**TASK 1:** Do the following statements agree with the Lagos to Lisbon travel post? For each, answer yes or no and quote the deciding words. (a) The campsite was 7 miles from the beach. (b) The Atlantic waves at Dona Ana beach were 10 feet high. (c) An Easyjet flight from Bristol costs about £60.
start PROVIDED TEXT
Lagos to Lisbon (pretty hill towns and eat-you-up waves)

The plan - Lagos to Lisbon

Ever since a cousin had been to the Algarve when I was a child, I had wanted to go. I had spent a lifetime looking longingly at those big orange rocks in the travel agents’ window. I don’t quite know how it took me so long to get there, as it’s about £60 on Easyjet from Bristol, but the time had come. To trick ourselves into thinking the holiday was longer than it was, we had a 2 centre plan – Lagos to Lisbon. Beach and city bases covered.

Part 1 - Lagos

The campsite

Flew into Faro having booked  Turiscampo Yelloh village, a fairly average campsite, 7 miles from the beach with 1 middle sized pool and a basic bar area. Not as fab as other Vacancesoleil offerings, but the sun was shining (a lot).

Dona Ana

First job was to find the orange rocks, which we did at Dona Ana beach. Lots of other people had found them too, and a good number wanted to share the cliff shade, hugging the edges and shuffling round on towels like human sundials as the day progressed. A feature was the 4-foot Atlantic waves regularly engulfing the children at the shoreline (and the full force of the Atlantic was still round the corner at this point).

Lagos

The nearest town was Lagos, with its cobbledly streets, freakishly realistic clown and surprise adventure canoing. To get a low flying bird/fish-eye  look at the cliffs you hire a 2 person canoe and paddle along the coast, ducking into orange caverns. It is an arm sprint to keep at the front of the group, just behind the guide, but worth it to avoid the scrum carnage of clattering paddles at the rear.

Shafts of sunlight illuminate water beneath you but there is no time to stop and stare as double time canoeing is necessary to make up for the fact that your child partner doesn’t bring much in the way of technique or upper body strength to the canoe table.
end PROVIDED TEXT
**TASK 2:** Give the lines of the listing from the line with "Task: Download PDF" to the line with "Looking at the screenshot, I should coord(30,749).", both included, as a JSON list of strings with one string per line and blank lines left out.
start EXTRACTED INFORMATION
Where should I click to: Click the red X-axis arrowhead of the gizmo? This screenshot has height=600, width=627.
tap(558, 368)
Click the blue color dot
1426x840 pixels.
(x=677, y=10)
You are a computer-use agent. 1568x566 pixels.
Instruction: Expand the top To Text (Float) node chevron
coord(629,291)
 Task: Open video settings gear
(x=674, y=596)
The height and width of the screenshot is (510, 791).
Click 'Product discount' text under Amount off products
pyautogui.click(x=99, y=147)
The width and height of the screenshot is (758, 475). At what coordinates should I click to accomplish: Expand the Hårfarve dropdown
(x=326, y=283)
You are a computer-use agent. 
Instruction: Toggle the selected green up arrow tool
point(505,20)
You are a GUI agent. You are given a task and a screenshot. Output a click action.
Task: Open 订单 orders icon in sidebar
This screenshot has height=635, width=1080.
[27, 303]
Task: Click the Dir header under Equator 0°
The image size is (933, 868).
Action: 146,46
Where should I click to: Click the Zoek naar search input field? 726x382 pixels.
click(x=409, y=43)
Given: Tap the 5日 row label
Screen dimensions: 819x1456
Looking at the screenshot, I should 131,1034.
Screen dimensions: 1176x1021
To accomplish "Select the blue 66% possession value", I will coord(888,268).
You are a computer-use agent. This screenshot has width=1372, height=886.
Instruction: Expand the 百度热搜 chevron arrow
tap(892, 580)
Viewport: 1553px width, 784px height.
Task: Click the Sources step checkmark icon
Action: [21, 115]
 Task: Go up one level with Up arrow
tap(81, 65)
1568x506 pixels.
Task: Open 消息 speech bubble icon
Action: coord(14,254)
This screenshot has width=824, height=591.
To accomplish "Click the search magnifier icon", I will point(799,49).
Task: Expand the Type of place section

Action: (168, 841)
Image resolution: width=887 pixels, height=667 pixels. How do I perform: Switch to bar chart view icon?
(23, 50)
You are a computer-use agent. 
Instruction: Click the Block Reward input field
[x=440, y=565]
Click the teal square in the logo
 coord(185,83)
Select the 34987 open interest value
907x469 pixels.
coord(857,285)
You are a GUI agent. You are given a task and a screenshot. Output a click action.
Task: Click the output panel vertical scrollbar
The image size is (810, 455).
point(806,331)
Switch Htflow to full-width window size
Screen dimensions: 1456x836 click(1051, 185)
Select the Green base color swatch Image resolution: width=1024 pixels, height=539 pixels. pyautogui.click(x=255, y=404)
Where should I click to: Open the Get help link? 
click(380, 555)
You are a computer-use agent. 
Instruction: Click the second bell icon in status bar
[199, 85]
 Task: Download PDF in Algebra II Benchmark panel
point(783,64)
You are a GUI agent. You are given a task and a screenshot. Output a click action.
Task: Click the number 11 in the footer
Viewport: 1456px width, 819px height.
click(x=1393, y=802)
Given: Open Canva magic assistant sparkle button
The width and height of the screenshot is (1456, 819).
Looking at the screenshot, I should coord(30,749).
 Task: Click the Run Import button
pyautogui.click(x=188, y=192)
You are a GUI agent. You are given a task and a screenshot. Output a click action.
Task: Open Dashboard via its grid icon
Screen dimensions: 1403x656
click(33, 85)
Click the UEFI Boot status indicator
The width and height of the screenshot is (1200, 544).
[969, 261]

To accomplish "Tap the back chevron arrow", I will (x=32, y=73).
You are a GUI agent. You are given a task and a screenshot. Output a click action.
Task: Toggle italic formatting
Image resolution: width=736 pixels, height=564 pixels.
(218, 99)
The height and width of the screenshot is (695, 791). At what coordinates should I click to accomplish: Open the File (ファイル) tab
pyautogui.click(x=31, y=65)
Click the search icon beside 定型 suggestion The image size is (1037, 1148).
end EXTRACTED INFORMATION
**WRITTEN ANSWER 1:**
(a) Yes: "7 miles from the beach"
(b) No: "the 4-foot Atlantic waves"
(c) Yes: "it’s about £60 on Easyjet from Bristol"

**WRITTEN ANSWER 2:**
[
  " Task: Download PDF in Algebra II Benchmark panel",
  "point(783,64)",
  "You are a GUI agent. You are given a task and a screenshot. Output a click action.",
  "Task: Click the number 11 in the footer",
  "Viewport: 1456px width, 819px height.",
  "click(x=1393, y=802)",
  "Given: Open Canva magic assistant sparkle button",
  "The width and height of the screenshot is (1456, 819).",
  "Looking at the screenshot, I should coord(30,749)."
]